____ Extracted records

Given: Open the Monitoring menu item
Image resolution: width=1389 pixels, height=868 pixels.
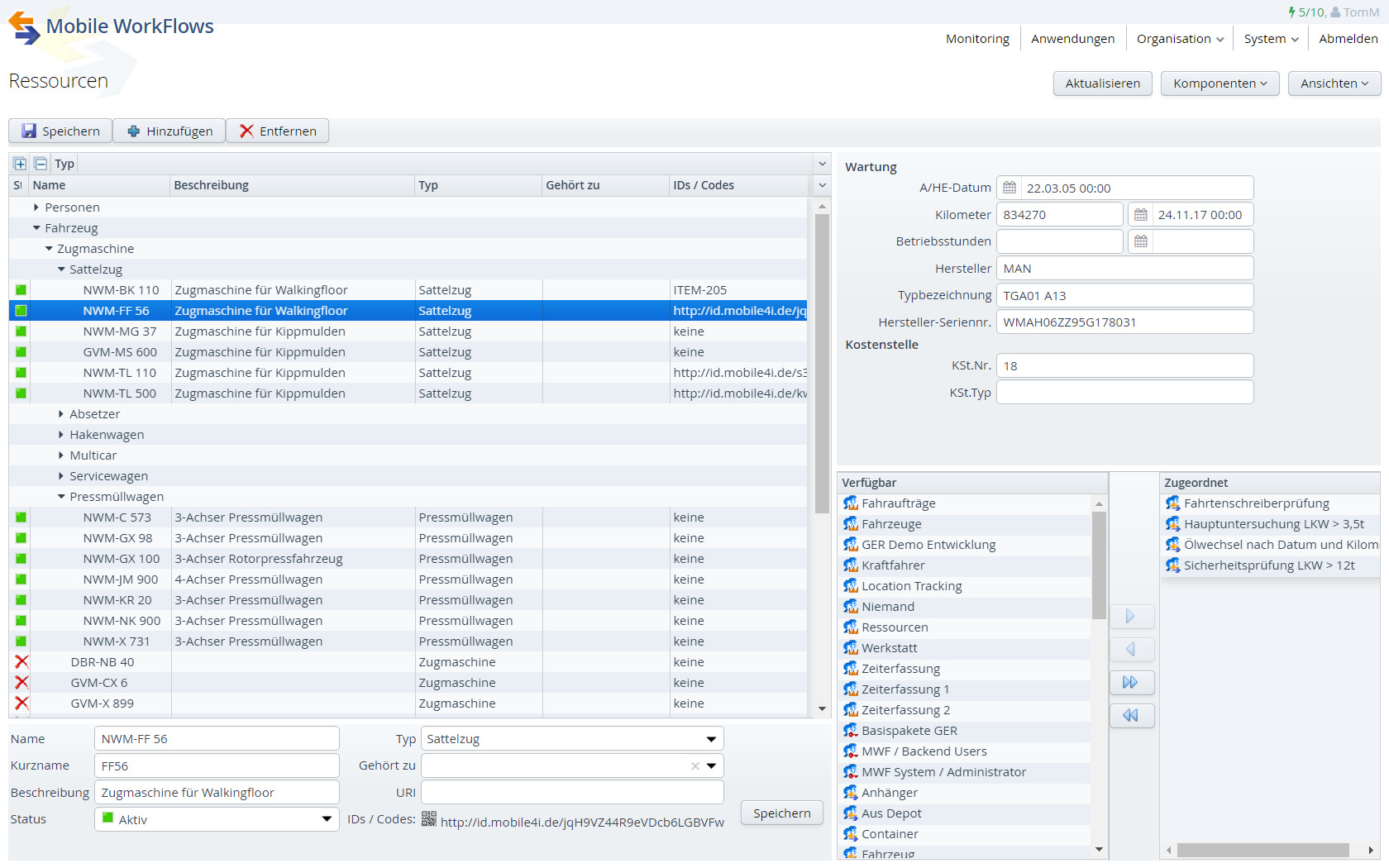Looking at the screenshot, I should (x=977, y=39).
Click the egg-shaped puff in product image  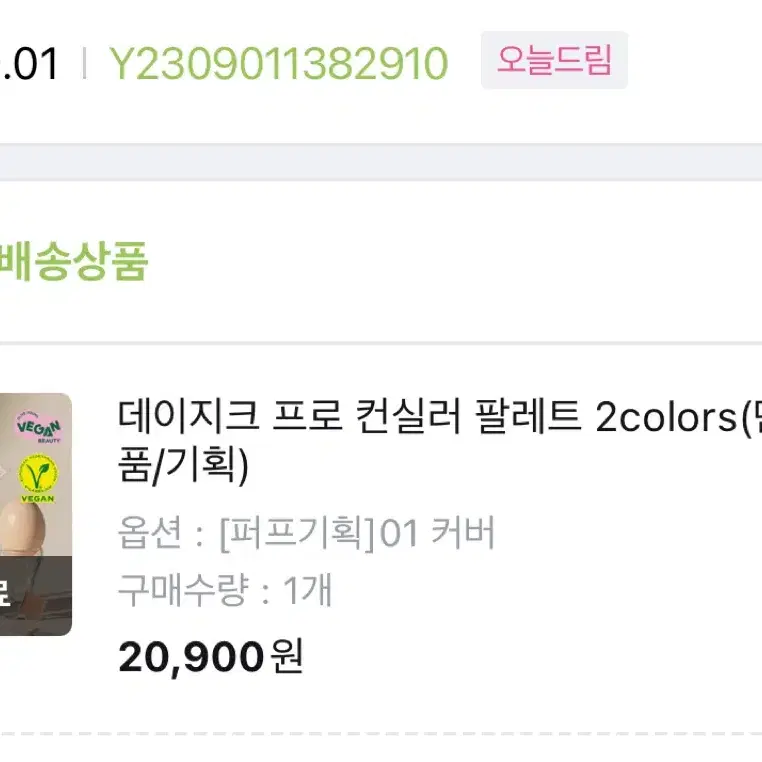22,528
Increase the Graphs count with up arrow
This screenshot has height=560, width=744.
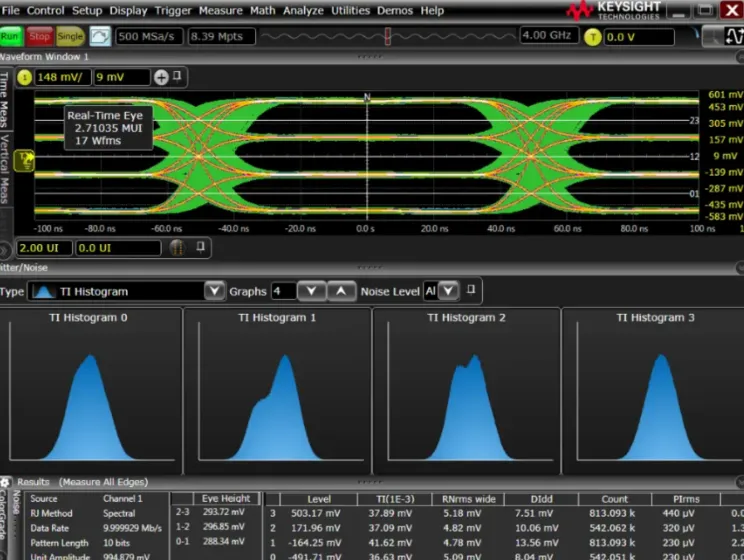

________

Your task is to transcribe, exactly and without additions, every line from the one that contains "Increase the Graphs count with up arrow" to the end of the entries above, both included. Omit all pictures.

Increase the Graphs count with up arrow
This screenshot has height=560, width=744.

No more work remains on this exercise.